Gemeinderat einigt sich auf Entwurfsplanung für Außenanlagen der neuen Dettinger Kita Starennest

Der Entwurf für die Außenanlagen der Dettinger Kindertagesstätte Starennest, die in den Unteren Wiesen neu gebaut werden soll, steht. Die Gemeinderäte einigten sich nach längerer Diskussion – diesmal ganz ohne Streitigkeiten.

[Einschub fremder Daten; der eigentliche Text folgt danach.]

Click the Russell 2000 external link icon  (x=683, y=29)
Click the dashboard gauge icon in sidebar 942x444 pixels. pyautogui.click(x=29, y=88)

Die Kinder der Dettinger Kita Starennest dürfen sich auf ein neues Kindergartengebäude in den Unteren Wiesen freuen: Voraussicht
Die Kinder der Dettinger Kita Starennest dürfen sich auf ein neues Kindergartengebäude in den Unteren Wiesen freuen: Voraussichtlich Ende 2014 beginnen die Bauarbeiten.Foto: Jean-Luc Jacques

Dettingen. In der Gemeinderatssitzung vor der Sommerpause hatte der Tagesordnungspunkt „Vorentwurf für die Außenanlagen der Kita Untere Wiesen“ für einen Eklat gesorgt: Das Thema Kindergärten im Allgemeinen und eine Äußerung von Bürgermeister Rainer Haußmann im Besonderen versetzten Hermann Pölkow (SPD) derart in Rage, dass er mitten in der Diskussion demonstra­tiv den Sitzungssaal verließ (wir berichteten). Mittlerweile scheinen sich die Gemüter beruhigt zu haben: Pölkow hat seine Überlegung, eventuell aus dem Gremium auszuscheiden, wohl verworfen. Und auch sonst verlief die Sitzung am Montagabend relativ harmonisch.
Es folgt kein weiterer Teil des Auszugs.